[TML] White Dwarfs, Black Holes & 100 Diameters

[Jerry W Barrington]

On 10/30/07 8:26 PM, Timothy Little wrote:

> However, in the usual cases we're interested in, it is vastly easier:
> Tides are a rate of change of gravitational acceleration over
> distance.  Acceleration is a rate of change of velocity over time.  So
> to determine tidal gradient we can start with the initial velocity
> vector, shift it out some short distance, shift it forward some short
> time, return it back the same distance, then compare it with the same
> vector just moved forward in time.  In other words, compare the vector
> moved around two different paths in spacetime - exactly what the
> Riemann tensor describes.

But that measure will depend not merely on the position, but on the
trajectory of the test particle.  As such, it isn't really measuring the
curvature of space, but the effect on certain trajectories.
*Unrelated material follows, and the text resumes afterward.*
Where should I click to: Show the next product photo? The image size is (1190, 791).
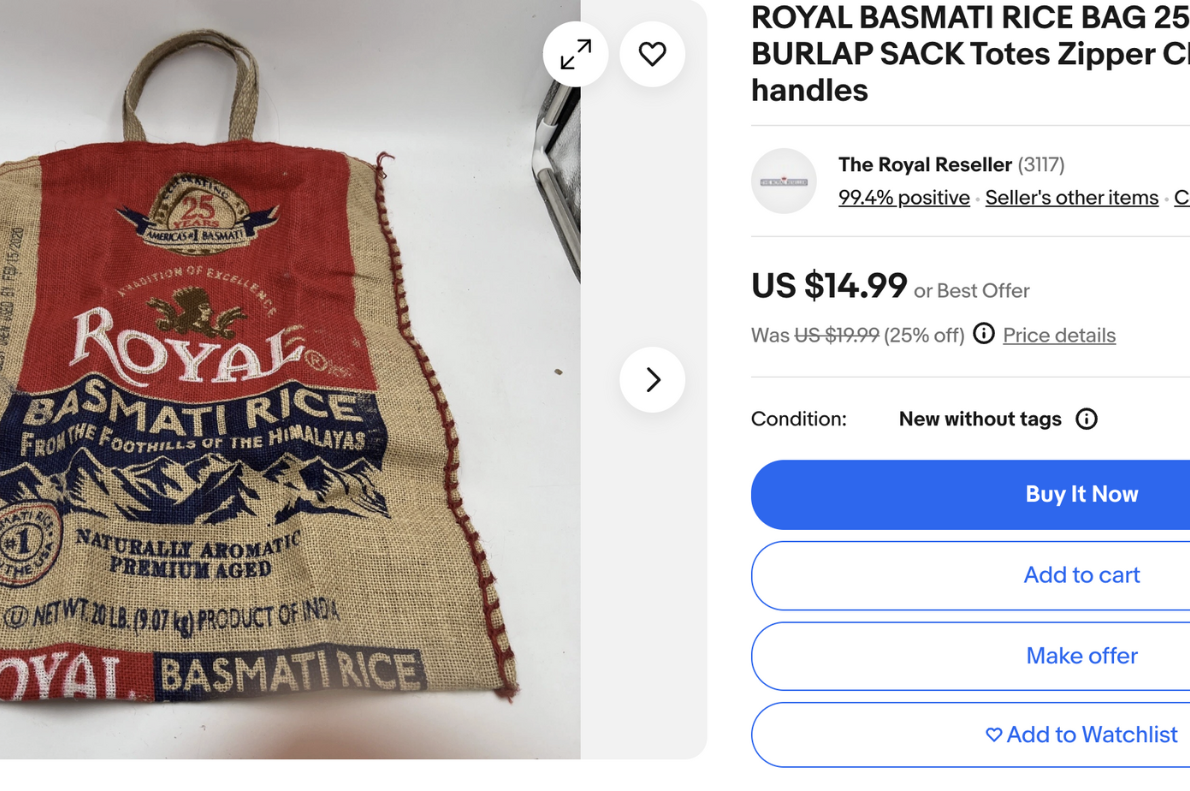[652, 379]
> If we choose our coordinates well and make some useful assumptions, we
> can simplify the math drastically.  It turns out that of the 4x4x4x4
> components of the Riemann tensor, we're only interested in 3x3 in most
> situations.  Even better, we can arrange our coordinates so that most
> of those 3x3 components of the Riemann tensor are zeroes, and we're
> left with just 3 numbers.  These are exactly the strengths of the
> tidal gradient in the 3 principal directions.
> 
> So the much shorter version is: in most situations of interest you can
> reduce the nasty Riemann curvature tensor to just three numbers that
> describe the strength of tidal gradient in 3 directions.
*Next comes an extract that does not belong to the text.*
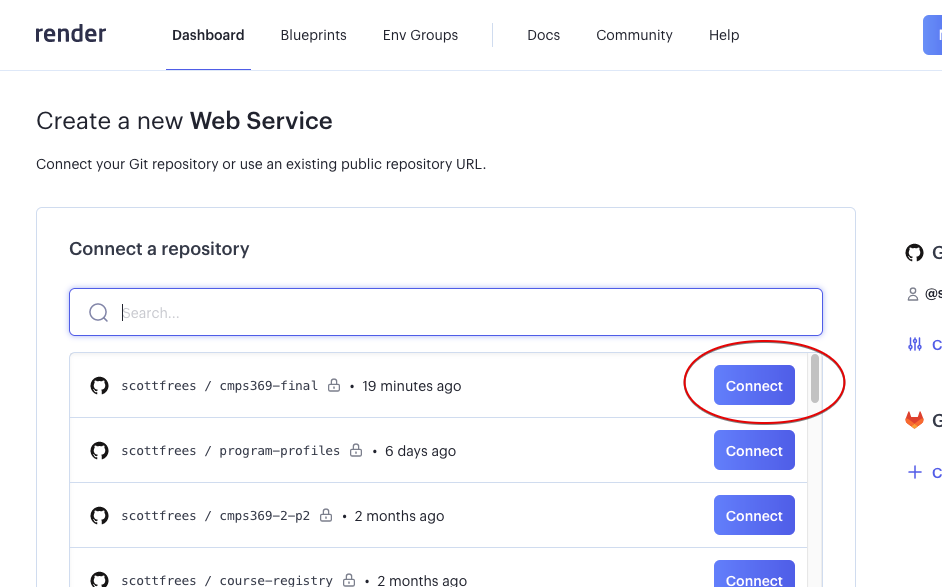Go to Env Groups
The height and width of the screenshot is (587, 942).
pos(420,35)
Even reduced to a 3 part vector, you can't compare them like you can
scalars.  With scalars, you can clearly say that *this* value is more than a
set limit, and *that* value is less.

If in 2 tidal gradients (A & B), A has slightly larger value of the
principal direction than B, but B has slightly larger in the other 2
directions, which is "bigger".  Plus it is possible to have "odd"
configurations of space.  For instance, imagine a section of space that is
curved like the surface of a cylinder.  In a very real way, it behaves as if
not curved at all!  Lines that start parallel remain so, just like in a flat
plain.  :)